Prior to my move to Boston my association with charity was that of a distant participant, as one who made donations but did not necessarily worry about learning or being more involved in social change. That changed after joining AID Boston, where the more I learnt about issues affecting the marginalized communities in India, the deeper I wanted to get involved with the process of social change. This iterative process of unlearning and relearning has been a transformative experience.

AID partners with grassroots organizations in India who work on issues faced by the most marginalized communities. We believe that problems are interconnected and therefore the solutions must be too. AID believes in a bottom-up mode of effecting social change — we believe that communities who know their problems the best are also most likely to know the best solutions. We provide solidarity, support and partnership to these communities in their struggle for social justice.

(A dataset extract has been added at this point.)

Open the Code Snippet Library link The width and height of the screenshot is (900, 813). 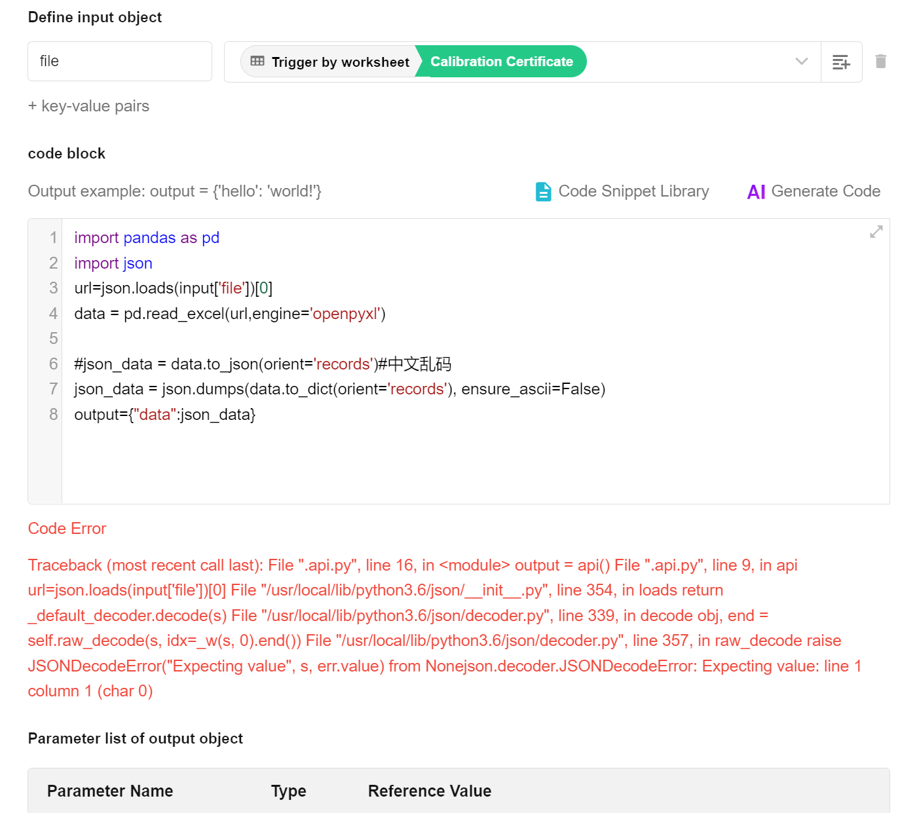[633, 191]
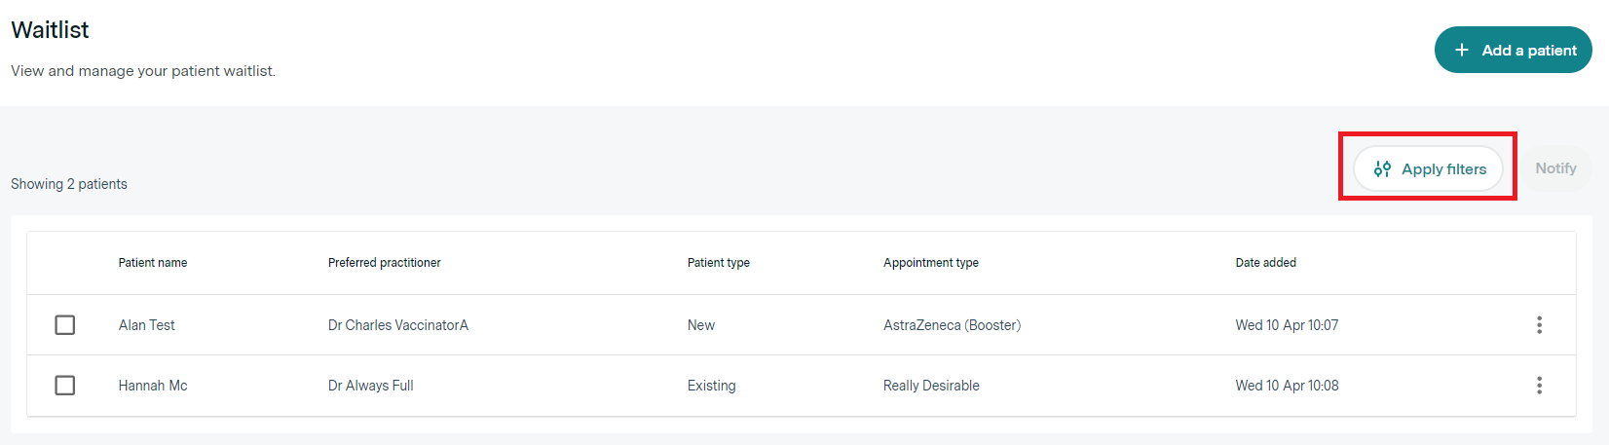Tick the checkbox for Alan Test
Viewport: 1609px width, 445px height.
click(65, 325)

In the process, we as volunteers, learn, understand and empathize about the challenges that these people face in their daily struggles for survival and basic needs — things that we take for granted in our daily lives.

INE: What are you hobbies and interest?
KK: I enjoy travelling, visiting new places and cooking.

INE: In what way you feel you have most positively influenced or served the local community and your company/organization and professional field?
KK: AID is a non-profit organization with about 800 volunteers and one paid employee. As with any volunteer-based organization, there is the constant problem of too much to do and too little time. The Boston chapter has numerous events happening through the year (you may remember the Hariprasad Chaurasia concert (2011), Birju Maharaj (2012) Sudha Ragunathan (2014) etc. I enjoy coordinating such events with the rest of the volunteer team and am involved with most administrative functions in the chapter. I also currently coordinate two education projects in Gujarat; Kadam Education Initiative provides educational facilities for displaced children in urban areas. Trust for Reaching the Unreached provides hostel facilities for tribal girls so they can attend school regularly. In order to raise funds and awareness for these and other projects that we support, I have also run two full marathons so far (2013, 2014).

INE: Your rare talent?
KK: These are probably not very rare but certain traits which have helped me along the way are: Time management, confidence and persistence.

INE: Your favorite books?
KK: All of Jane Austen’s novels and the Harry Potter series.
Non-fiction: A People’s History of the United States.

INE: Your favorite quotes?
KK: “Never doubt that a small group of thoughtful, committed citizens can change the world. Indeed that is the only thing that ever has” – Margaret Mead.

“Whatever you do may seem insignificant, but it is most important that you do it” – Mohandas K. Gandhi.

INE: Who inspires you the most?
KK: The entire AID community is an inspiration. Each volunteer with his/her unique talents, passion and conviction to make the world more equitable inspire me greatly (I would particularly like to single out Somnath Mukherji, a long term volunteer, here). In addition, the partners we work with, the activists, who have given up personal aspirations and lucrative careers to pursue equality and justice and most importantly the people — those who struggle for everyday survival and yet go about their lives with a smile and immense courage/strength — these are my daily inspirations.

INE: Your core value you try to live by?
KK: Standing up for what I believe in, commitment to do the best and honesty.